Miss Flora Poste, our heroine, cannot abide messes.  A cosmopolitan young woman who is left orphaned and almost penniless, she plans to live off her relations while she gathers material for a novel she will write when she is fifty-three.  This brings her to Cold Comfort Farm in Howling, Essex, a profoundly messy situation with deep mud, unwashed dishes, and plenty of misery to go around. But don’t be fooled by this description! because Stella Gibbons is out to slice the exhausted trope of the earthy farm novel into tattered ribbons with the gleaming razor blade of satire (look at that turn of phrase!  This is exactly the kind of “purple” writing Gibbons is making fun of in Cold Comfort Farm. This blog post is so meta.).

Anyway, Cold Comfort Farm is a highly entertaining read.  It’s also an amusing movie, starring the inimitable Kate Beckinsale.

While Cold Comfort Farm is far and away Stella Gibbons’ best-known novel, there is much to enjoy in her other books; namely, Nightingale Wood. This is a dreamy social comedy, and somewhat of a Cinderella story as well. Enter another practically penniless orphan, Viola Wither.  Viola marries young and is widowed young. Her poverty forces her to marry Teddy Wither, who is twice her age and an unappealing prospect; and after his death, her poverty once again forces her into another unpleasant situation: living with her deceased husband’s family, the Withers.  Mr.

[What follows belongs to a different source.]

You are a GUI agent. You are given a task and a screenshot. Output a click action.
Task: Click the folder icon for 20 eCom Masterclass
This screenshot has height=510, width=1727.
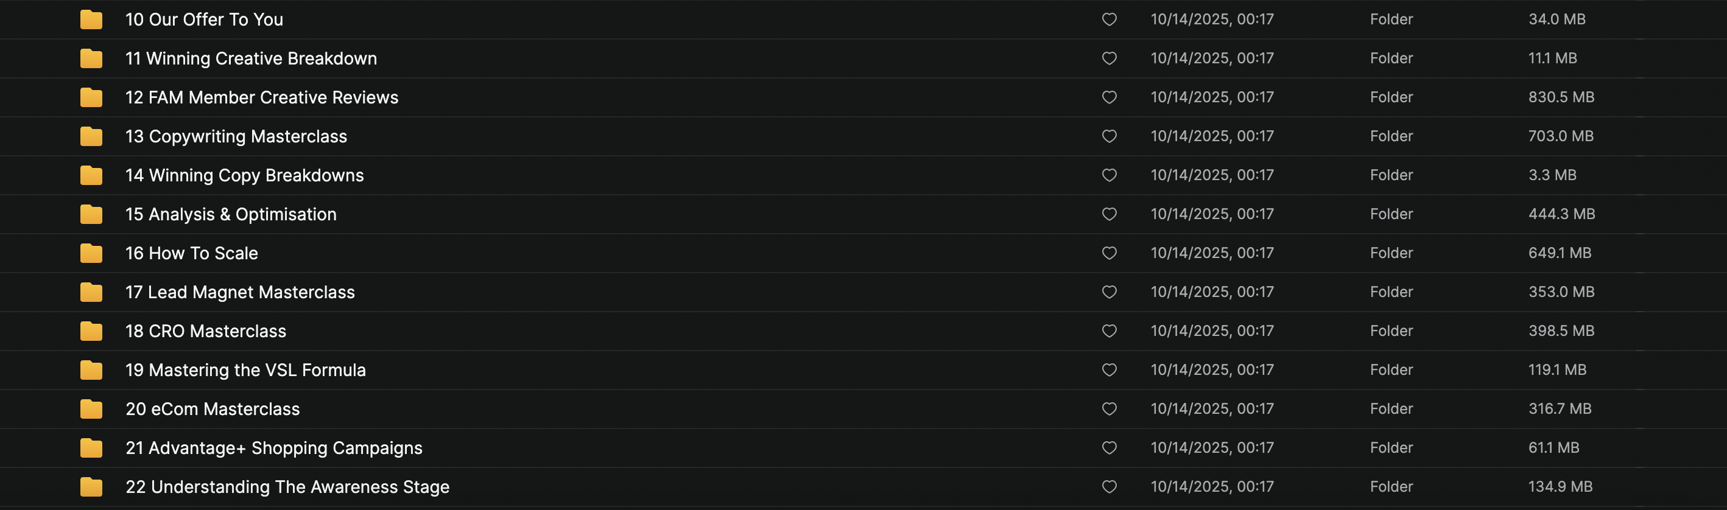(x=91, y=409)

Wither is preoccupied with money and seems to live to spoil everyone’s fun, Mrs. Wither is a flat, characterless old lady who frets about How People Will Talk, Madge at thirty-nine is a hearty, sporty dog lover, and Tina is thirty-five, devoted to whatever new diet comes along, and a romantic dreamer. Victor Spring, the young local squire, adds verve and energy to the plot as he dashes about in his elegant clothes and fashionable auto. This is a modern fairy tale in an unlikely setting, and the magical plot resolutions sparkle all the more for that.

Humor and romance, intertwining plot lines, unforgettable settings… try a book by Stella Gibbons!  She comes highly recommended from this librarian.